その後、昭和11年には山口玄洞氏、昭和18年鴻池善右衛門氏、昭和28年林原一郎氏が所有し、昭和37年株式会社京都ステーションホテルが当時、カバヤ食品株式会社名義となっていたものを購入いたしました。
京都ステーションホテルは、昭和38年より別館『嵐亭』として料飲営業を開始しましたが、昭和48年宿泊棟及びグリルを増設し『ホテル嵐亭』と改称致しました。その後、昭和60年に結婚式場と宴会場「嵐山(らんざん)」を増設して今日に至っております。

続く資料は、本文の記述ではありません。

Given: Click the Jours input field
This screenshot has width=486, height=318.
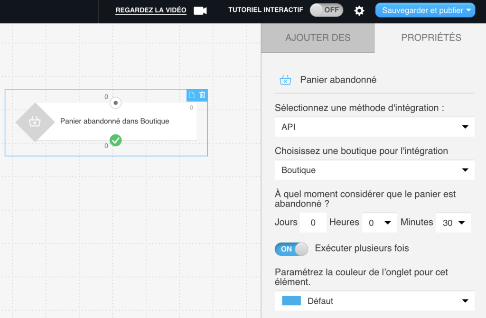Looking at the screenshot, I should (x=313, y=223).
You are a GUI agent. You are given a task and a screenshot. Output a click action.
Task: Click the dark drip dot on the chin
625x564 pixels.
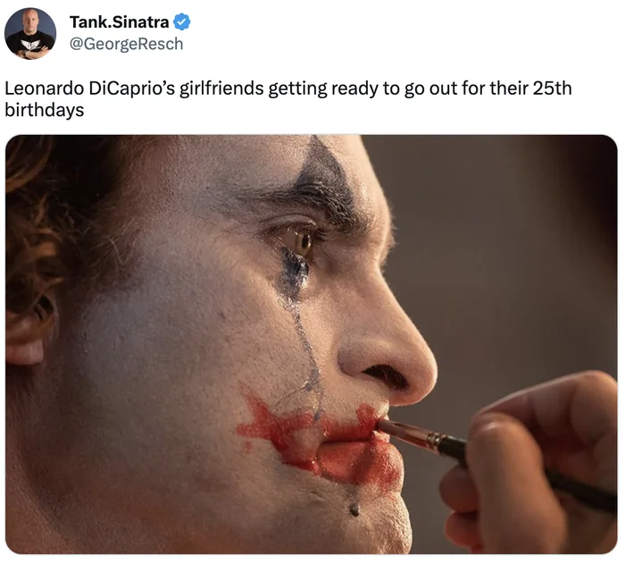(354, 509)
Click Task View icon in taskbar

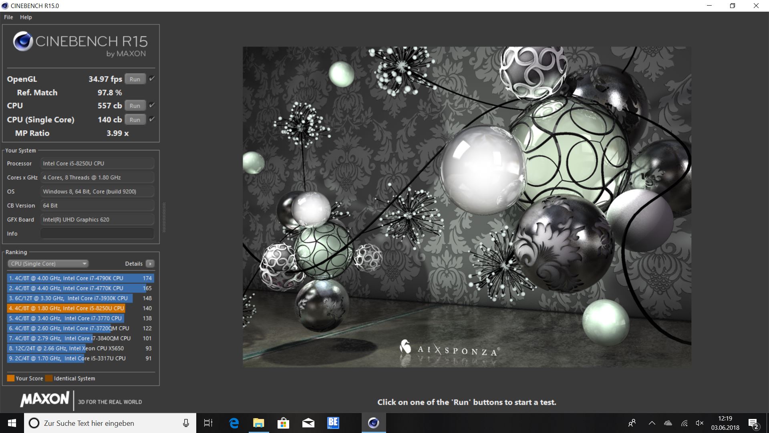pos(208,423)
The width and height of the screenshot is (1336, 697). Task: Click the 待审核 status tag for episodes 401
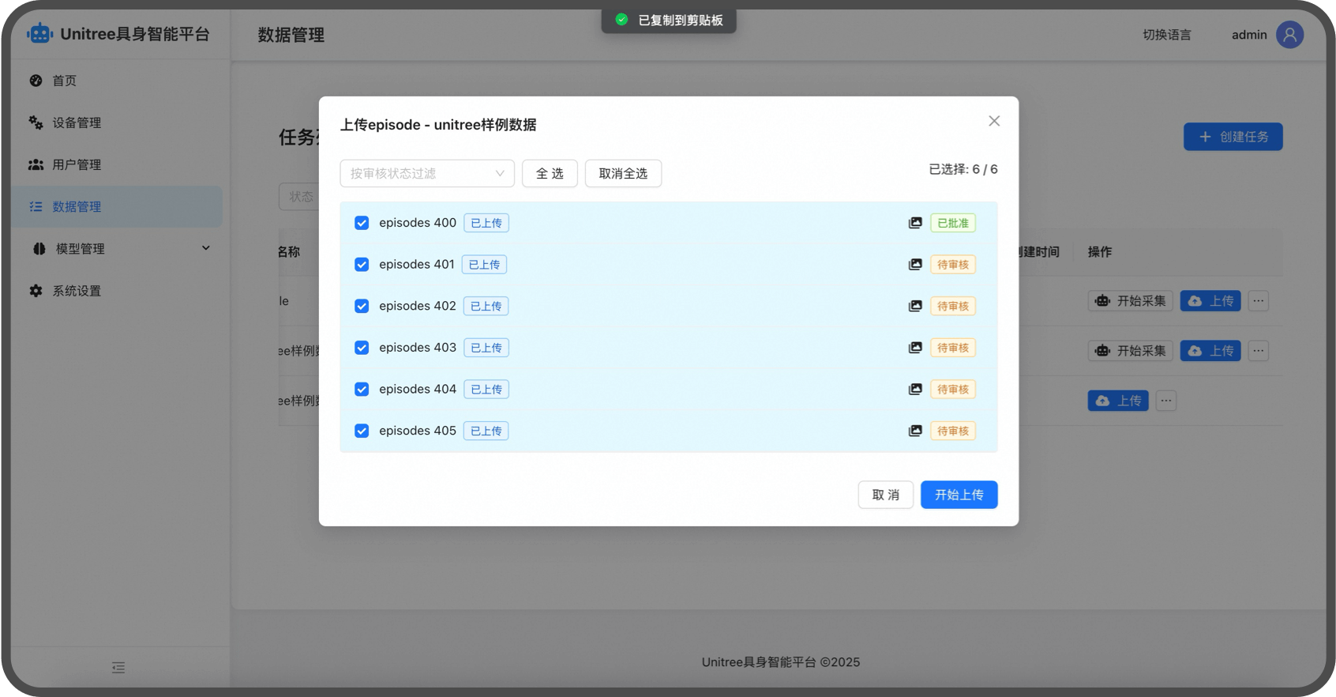tap(952, 265)
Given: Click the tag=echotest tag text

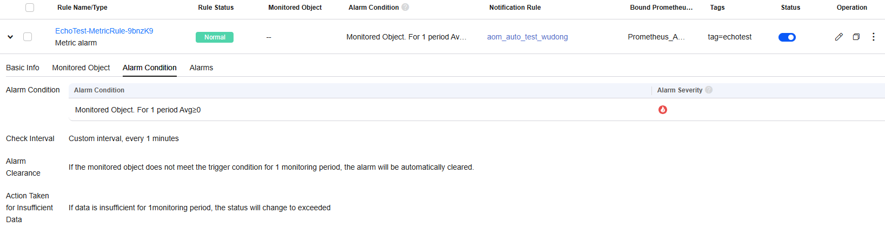Looking at the screenshot, I should (729, 37).
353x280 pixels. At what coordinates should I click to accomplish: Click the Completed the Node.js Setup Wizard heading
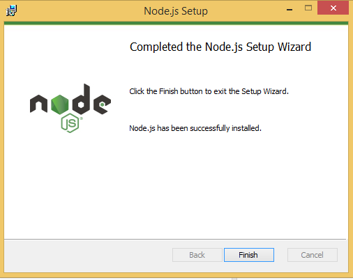tap(220, 47)
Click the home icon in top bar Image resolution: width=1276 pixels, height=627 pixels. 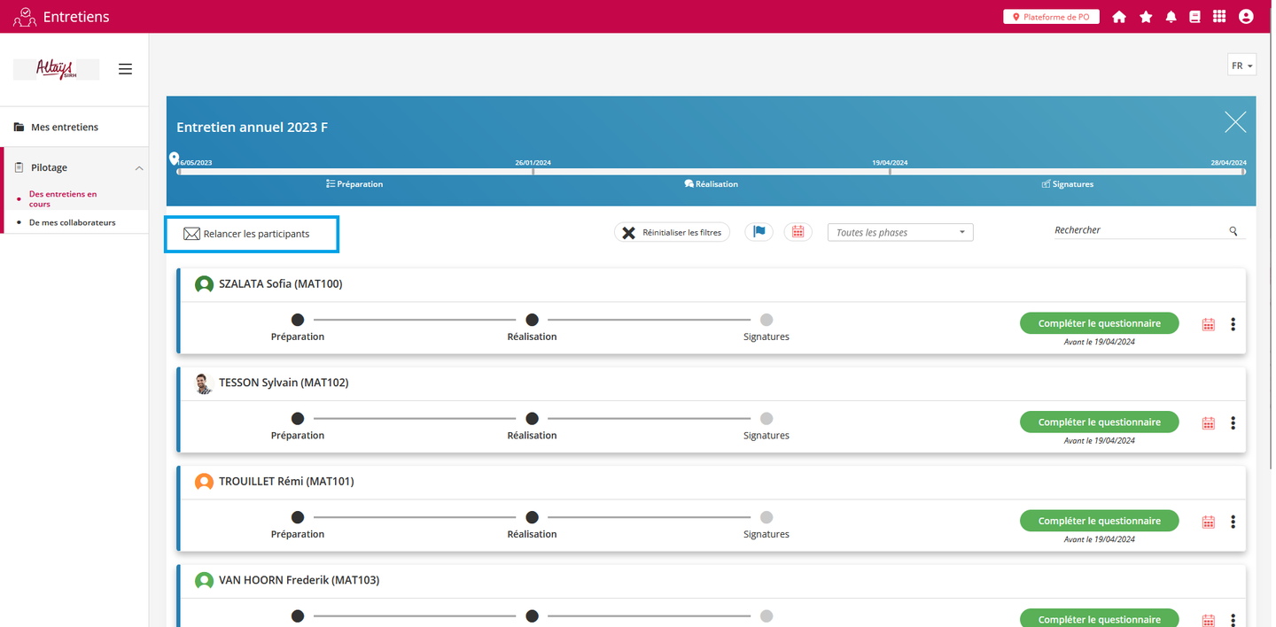pos(1119,17)
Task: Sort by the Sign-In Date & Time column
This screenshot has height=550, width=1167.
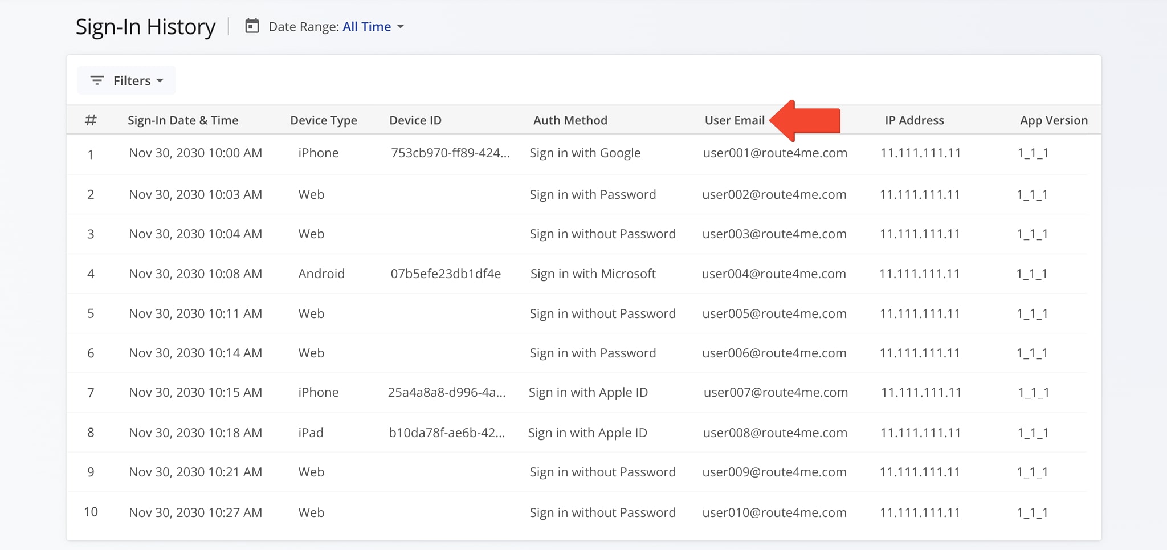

『ホテル嵐亭』は、嵐山、大堰川、小倉山に囲まれその敷地面積は、1600坪におよんでおりますが、明治時代に「上地令」が出される迄は三秀院という天龍寺の塔頭の一部であったことから、敷地内には三秀院時代の樹木が数本残っていると言われております。


川崎正蔵男爵について
川崎正蔵氏は、1837年に商人の子として鹿児島に生まれました。幕末の長崎・大阪・東京に活躍の拠点を移動しつつ、実業家としての才能を発揮いたしました。明治初期の政財界に存在した薩摩人脈を巧みに生かし、官営兵庫造船所貸し下げ等の利権を得て造船所経営に参入しました。この時より神戸に拠点を絞り、川崎造船所(現在の川崎重工)を創設し造船王と呼ばれるようになりました。